WHAT YOU HAVE TO DO -> Give as a numbered list, with blank lines dropped and pictures omitted, the part of the items that opens with the line containing "You are a GUI" and closes with the last line of the items.

DATA LISTING ->

::::

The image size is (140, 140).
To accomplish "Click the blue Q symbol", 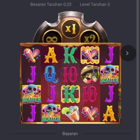I will tap(51, 75).
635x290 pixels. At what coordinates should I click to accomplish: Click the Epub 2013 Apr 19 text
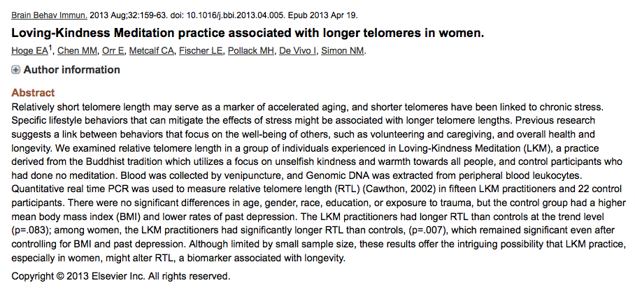tap(323, 16)
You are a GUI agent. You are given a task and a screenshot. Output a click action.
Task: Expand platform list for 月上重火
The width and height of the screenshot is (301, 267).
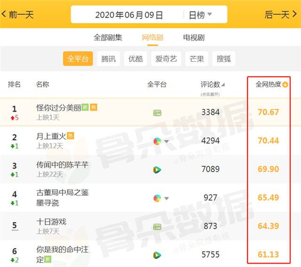click(166, 142)
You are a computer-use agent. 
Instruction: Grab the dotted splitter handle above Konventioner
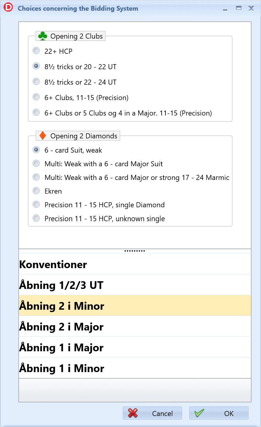135,251
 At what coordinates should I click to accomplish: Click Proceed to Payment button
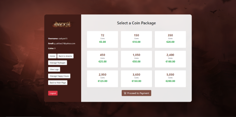click(136, 93)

::::

OUTPUT FOR THIS TASK ->
1. You are a GUI agent. You are given a task and a screenshot. Output a click action.
2. Task: Expand platform list for 月上重火
3. The width and height of the screenshot is (301, 267).
4. click(166, 142)
5. You are a computer-use agent. 
6. Instruction: Grab the dotted splitter handle above Konventioner
7. 135,251
8.  At what coordinates should I click to accomplish: Click Proceed to Payment button
9. click(136, 93)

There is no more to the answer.